# [ACTION ITEM]
Once the line holding "The width and" appears, repeat it and each line after it to the end of the data, exactly and with nothing else; pictures stay out.

# [INPUT DATA]
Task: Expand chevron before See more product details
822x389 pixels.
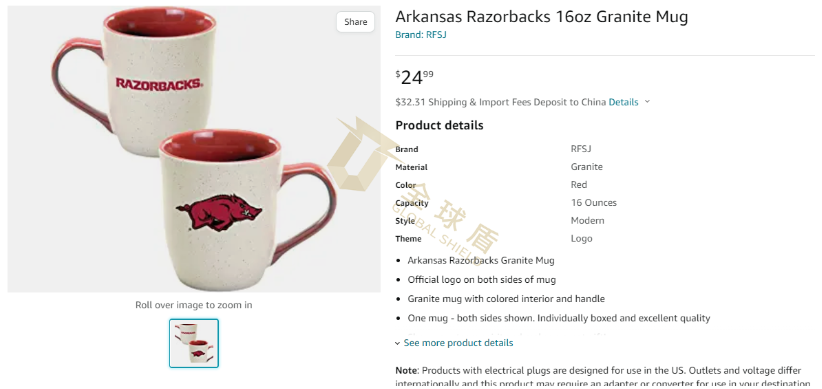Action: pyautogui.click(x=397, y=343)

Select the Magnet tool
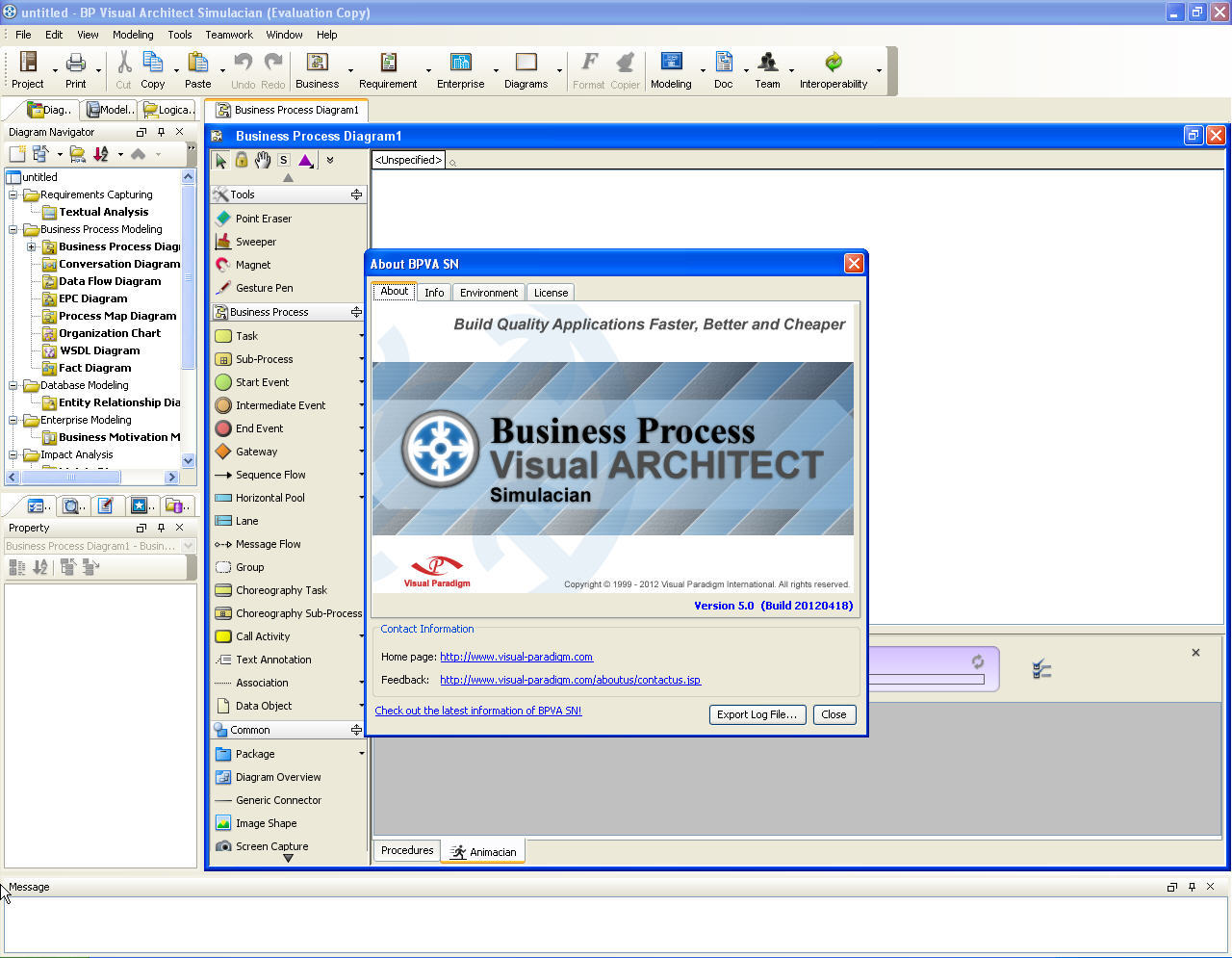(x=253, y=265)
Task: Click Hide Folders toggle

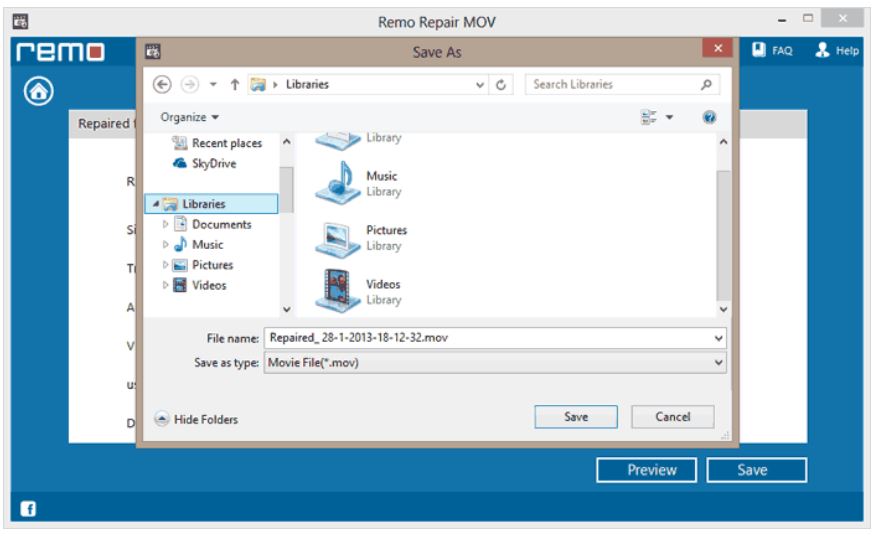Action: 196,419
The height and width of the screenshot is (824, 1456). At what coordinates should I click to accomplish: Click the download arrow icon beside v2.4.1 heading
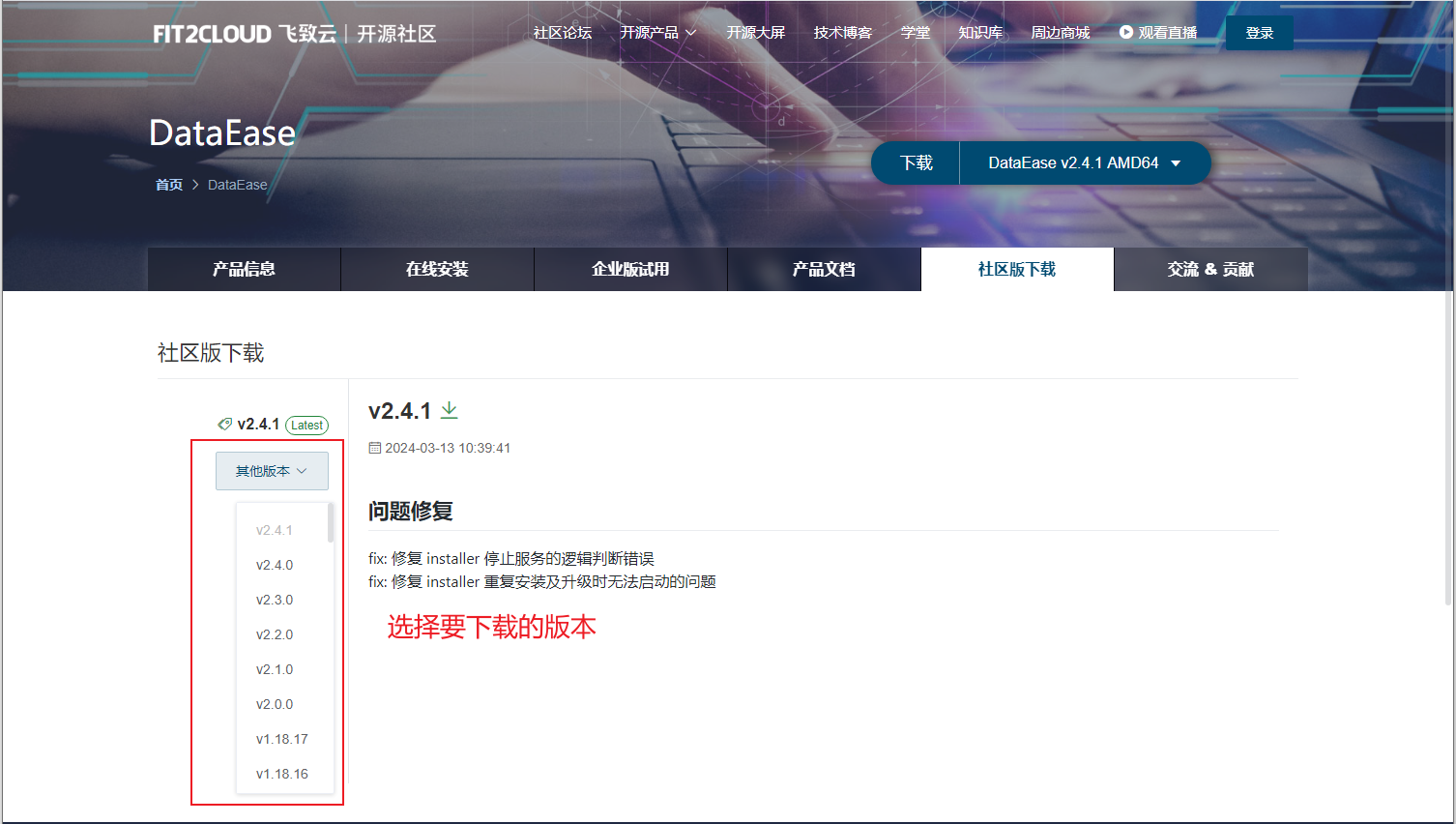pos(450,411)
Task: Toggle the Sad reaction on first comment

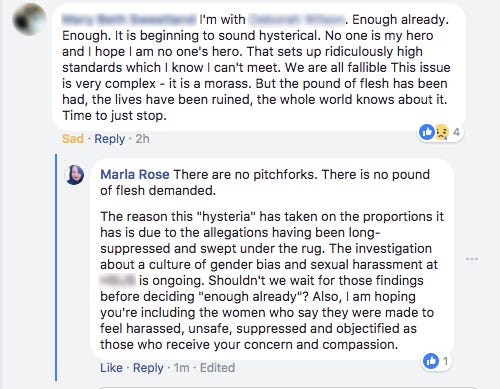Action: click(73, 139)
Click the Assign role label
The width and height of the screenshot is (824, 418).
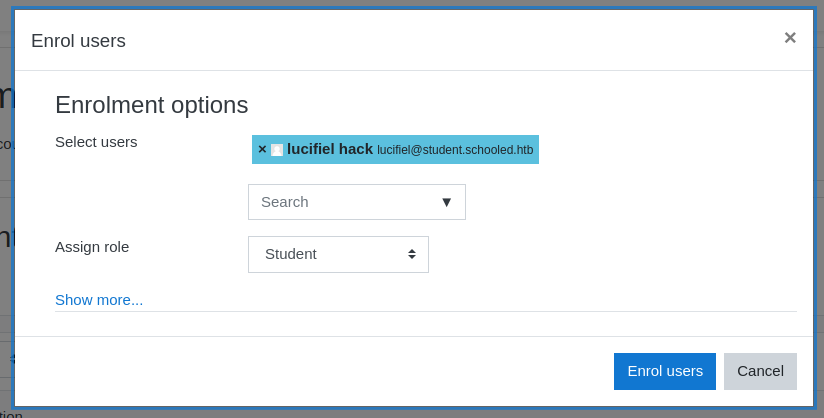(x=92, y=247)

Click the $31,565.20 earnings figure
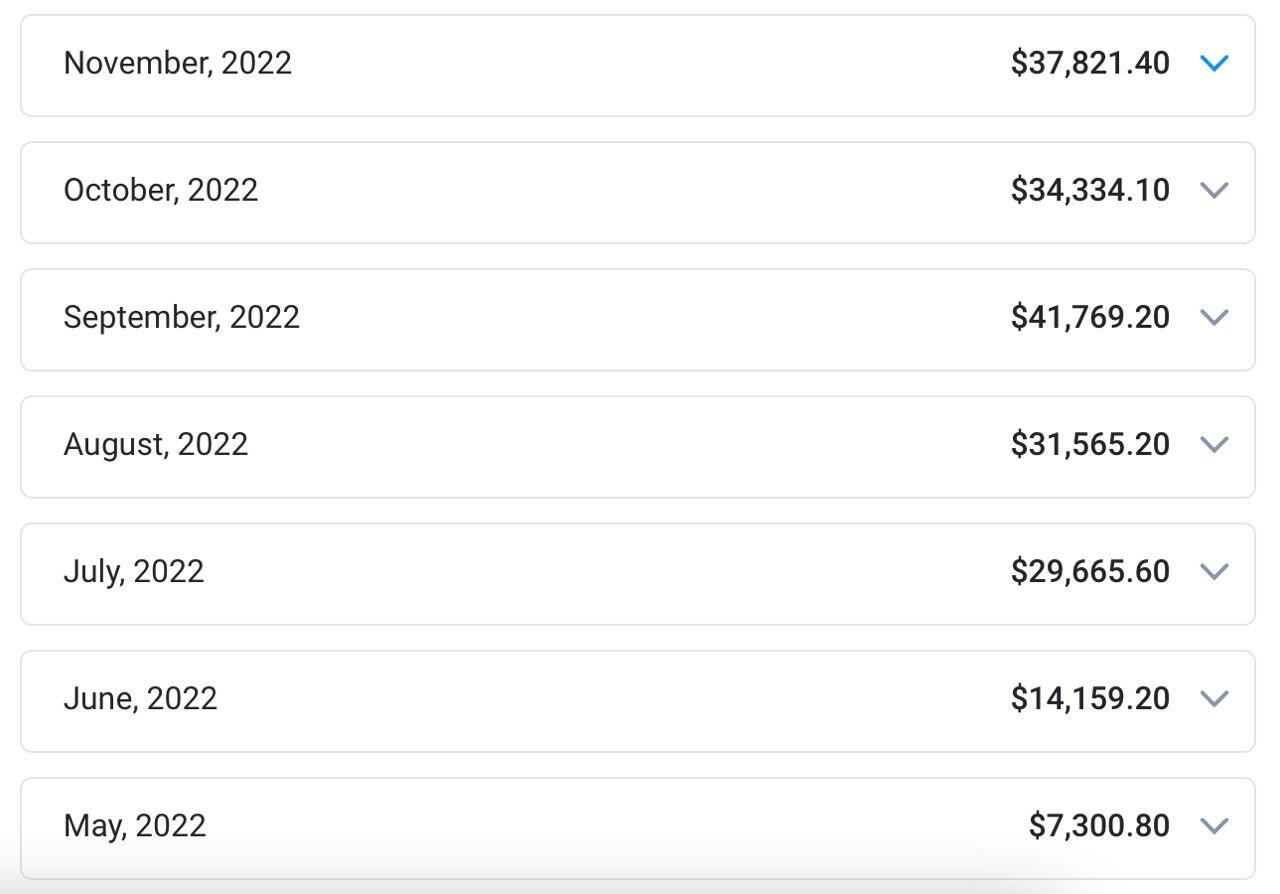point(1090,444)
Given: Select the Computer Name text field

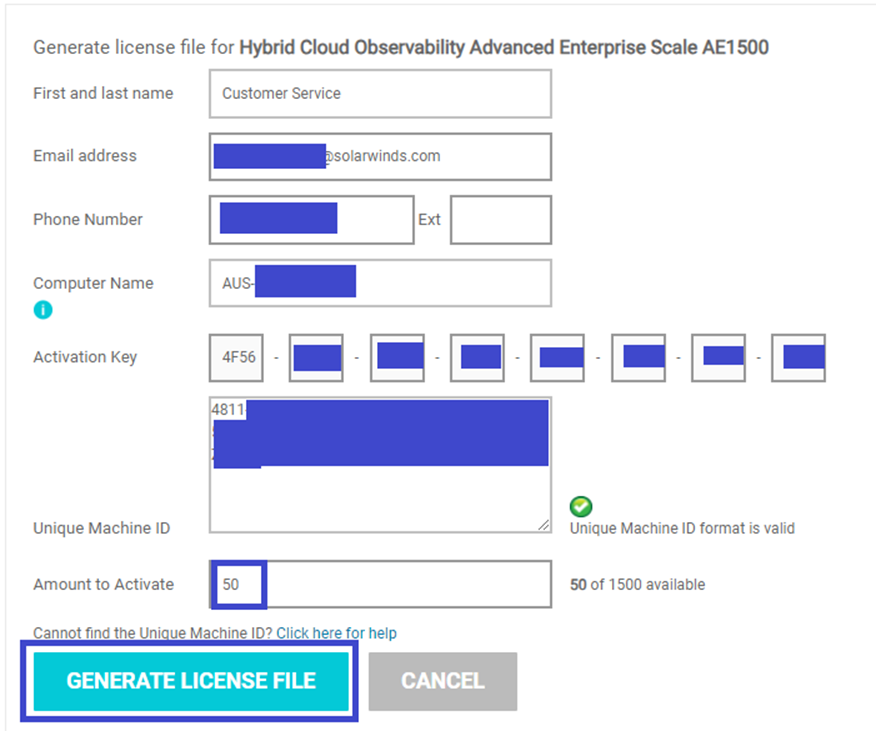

# [OUTPUT OF THE TASK]
The width and height of the screenshot is (824, 418).
(x=92, y=247)

Click the $31,565.20 earnings figure
point(1090,444)
Given: Select the Computer Name text field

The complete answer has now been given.